The primary read-only entry point to a PDF — open, extract, convert, render, search, and inspect form fields. Instances own native memory and must be closed; use use { }.

import fyi.oxide.pdf.PdfDocument

Factory Methods

PdfDocument.open(path: Path): PdfDocument

Open a PDF from a filesystem path.

PdfDocument.open(path: String): PdfDocument

Open a PDF from a path string.

PdfDocument.open(bytes: ByteArray): PdfDocument

Open a PDF from in-memory bytes (e.g. downloaded from S3 or received over HTTP).

PdfDocument.open(path: Path, password: String): PdfDocument

Open an encrypted PDF from a path with the user or owner password.

PdfDocument.open(path: String, password: String): PdfDocument

Open an encrypted PDF from a path string with a password.

PdfDocument.open(bytes: ByteArray, password: String): PdfDocument

Open an encrypted PDF from bytes with a password.

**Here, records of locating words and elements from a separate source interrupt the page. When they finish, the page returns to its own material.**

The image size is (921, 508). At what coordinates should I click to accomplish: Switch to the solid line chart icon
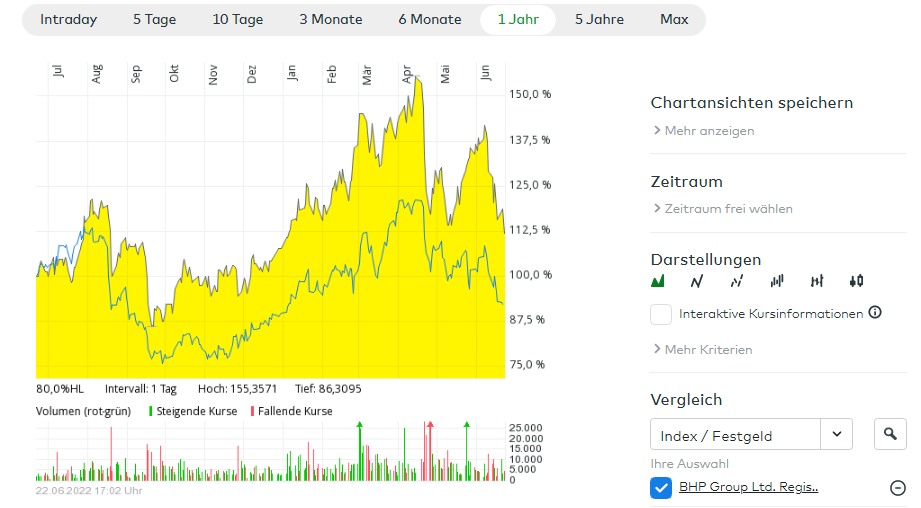click(697, 282)
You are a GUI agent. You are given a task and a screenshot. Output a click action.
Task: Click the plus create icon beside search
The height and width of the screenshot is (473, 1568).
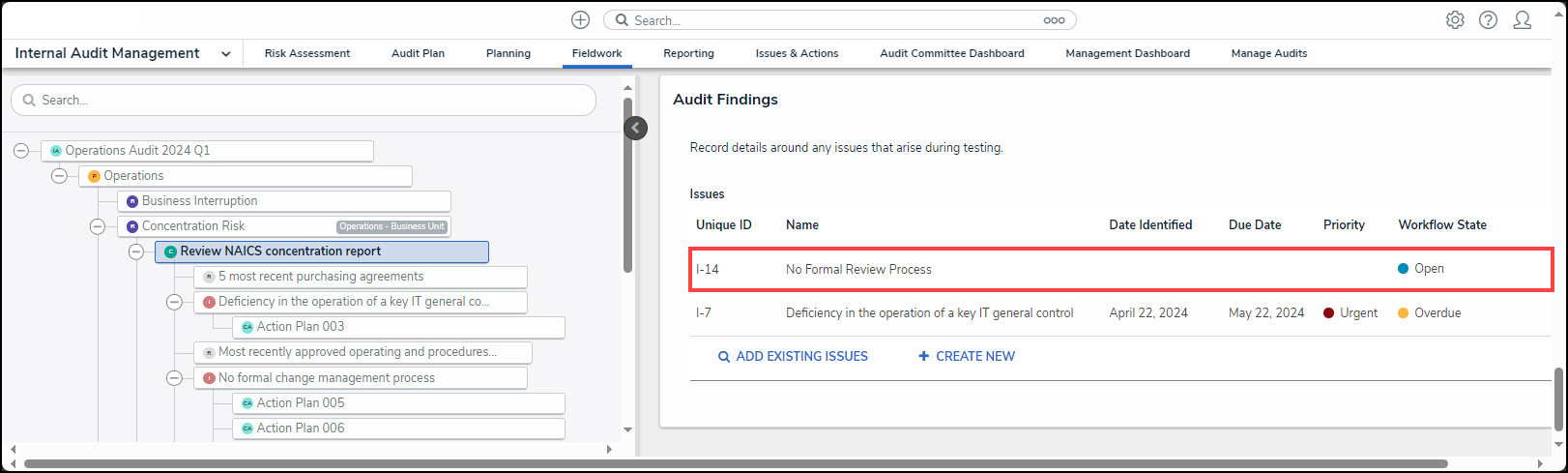click(x=580, y=20)
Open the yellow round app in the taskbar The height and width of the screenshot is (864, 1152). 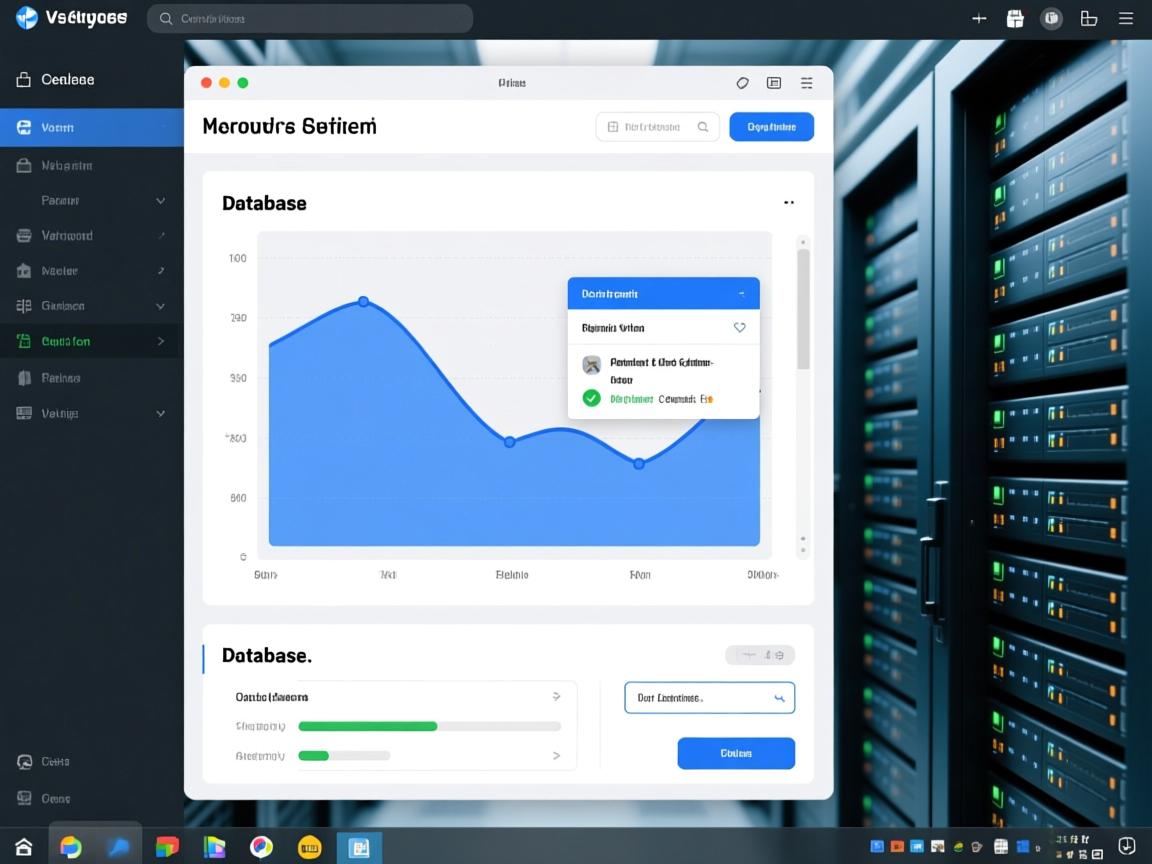coord(310,847)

PdfDocument.open(stream: InputStream): PdfDocument

Open a PDF by reading all bytes from an InputStream.

Static One-Shots

PdfDocument.extractText(path: String): String
PdfDocument.extractText(path: Path): String

Open, extract all text, and close in a single call — for the simple case where you do not need a live handle.

Authentication

doc.authenticate(password: String): Boolean
doc.authenticate(password: ByteArray): Boolean

Authenticate an encrypted document after opening. Returns true if the password matched.

Document Info

doc.pageCount(): Int

Number of pages in the document.

doc.producer(): Optional<String>
doc.creator(): Optional<String>

Document /Producer and /Creator metadata. Use the Kotlin producerOrNull() / creatorOrNull() extensions for null-based access.

val doc.isOpen: Boolean

Whether the native handle is still open (Kotlin property over the Java isOpen() getter).

Text Extraction

doc.extractText(pageIndex: Int): String

Extract plain text from a single zero-indexed page.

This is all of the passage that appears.